Goal: Rewrite the items below, changing every "GUI agent" to "interface assistant" and leaving all other text as it stands.

=== Data records ===

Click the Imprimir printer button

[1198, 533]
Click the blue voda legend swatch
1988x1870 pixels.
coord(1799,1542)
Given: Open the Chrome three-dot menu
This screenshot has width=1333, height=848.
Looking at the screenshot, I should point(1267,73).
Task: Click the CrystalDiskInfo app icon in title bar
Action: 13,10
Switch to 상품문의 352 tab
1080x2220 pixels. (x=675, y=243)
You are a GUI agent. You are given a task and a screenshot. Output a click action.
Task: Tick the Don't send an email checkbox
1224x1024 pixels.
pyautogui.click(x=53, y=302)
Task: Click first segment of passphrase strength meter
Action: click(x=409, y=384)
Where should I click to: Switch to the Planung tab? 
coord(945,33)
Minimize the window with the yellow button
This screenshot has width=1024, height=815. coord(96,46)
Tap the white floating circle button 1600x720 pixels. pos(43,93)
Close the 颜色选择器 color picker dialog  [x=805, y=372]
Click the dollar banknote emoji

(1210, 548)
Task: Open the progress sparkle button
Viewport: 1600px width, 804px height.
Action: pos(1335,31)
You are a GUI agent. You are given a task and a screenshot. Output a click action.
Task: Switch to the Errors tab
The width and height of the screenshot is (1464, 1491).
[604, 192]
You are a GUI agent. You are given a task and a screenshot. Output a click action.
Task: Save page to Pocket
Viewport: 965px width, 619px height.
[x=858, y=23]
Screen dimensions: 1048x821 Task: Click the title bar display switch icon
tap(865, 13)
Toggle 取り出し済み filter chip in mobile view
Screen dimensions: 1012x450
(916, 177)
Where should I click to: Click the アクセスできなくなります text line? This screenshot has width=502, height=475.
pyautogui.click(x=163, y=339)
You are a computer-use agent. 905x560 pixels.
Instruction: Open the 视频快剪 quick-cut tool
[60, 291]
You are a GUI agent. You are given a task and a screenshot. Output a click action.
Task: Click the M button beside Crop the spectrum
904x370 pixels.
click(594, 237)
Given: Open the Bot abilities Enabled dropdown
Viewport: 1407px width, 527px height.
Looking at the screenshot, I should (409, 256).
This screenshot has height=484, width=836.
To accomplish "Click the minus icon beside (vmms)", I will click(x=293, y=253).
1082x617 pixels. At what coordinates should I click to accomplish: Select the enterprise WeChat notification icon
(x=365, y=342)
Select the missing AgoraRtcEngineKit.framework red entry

===

Answer:
Click the Imprimir printer button

[1198, 533]
Click the blue voda legend swatch
1988x1870 pixels.
coord(1799,1542)
Given: Open the Chrome three-dot menu
This screenshot has width=1333, height=848.
Looking at the screenshot, I should point(1267,73).
Task: Click the CrystalDiskInfo app icon in title bar
Action: 13,10
Switch to 상품문의 352 tab
1080x2220 pixels. (x=675, y=243)
You are a interface assistant. You are given a task and a screenshot. Output a click action.
Task: Tick the Don't send an email checkbox
1224x1024 pixels.
pyautogui.click(x=53, y=302)
Task: Click first segment of passphrase strength meter
Action: click(x=409, y=384)
Where should I click to: Switch to the Planung tab? 
coord(945,33)
Minimize the window with the yellow button
This screenshot has width=1024, height=815. coord(96,46)
Tap the white floating circle button 1600x720 pixels. pos(43,93)
Close the 颜色选择器 color picker dialog  [x=805, y=372]
Click the dollar banknote emoji

(1210, 548)
Task: Open the progress sparkle button
Viewport: 1600px width, 804px height.
Action: pos(1335,31)
You are a interface assistant. You are given a task and a screenshot. Output a click action.
Task: Switch to the Errors tab
The width and height of the screenshot is (1464, 1491).
[604, 192]
You are a interface assistant. You are given a task and a screenshot. Output a click action.
Task: Save page to Pocket
Viewport: 965px width, 619px height.
[x=858, y=23]
Screen dimensions: 1048x821 Task: Click the title bar display switch icon
tap(865, 13)
Toggle 取り出し済み filter chip in mobile view
Screen dimensions: 1012x450
(916, 177)
Where should I click to: Click the アクセスできなくなります text line? This screenshot has width=502, height=475.
pyautogui.click(x=163, y=339)
You are a computer-use agent. 905x560 pixels.
Instruction: Open the 视频快剪 quick-cut tool
[60, 291]
You are a interface assistant. You are given a task and a screenshot. Output a click action.
Task: Click the M button beside Crop the spectrum
904x370 pixels.
click(594, 237)
Given: Open the Bot abilities Enabled dropdown
Viewport: 1407px width, 527px height.
Looking at the screenshot, I should (409, 256).
This screenshot has height=484, width=836.
To accomplish "Click the minus icon beside (vmms)", I will click(x=293, y=253).
1082x617 pixels. At what coordinates should I click to accomplish: Select the enterprise WeChat notification icon
(x=365, y=342)
Select the missing AgoraRtcEngineKit.framework red entry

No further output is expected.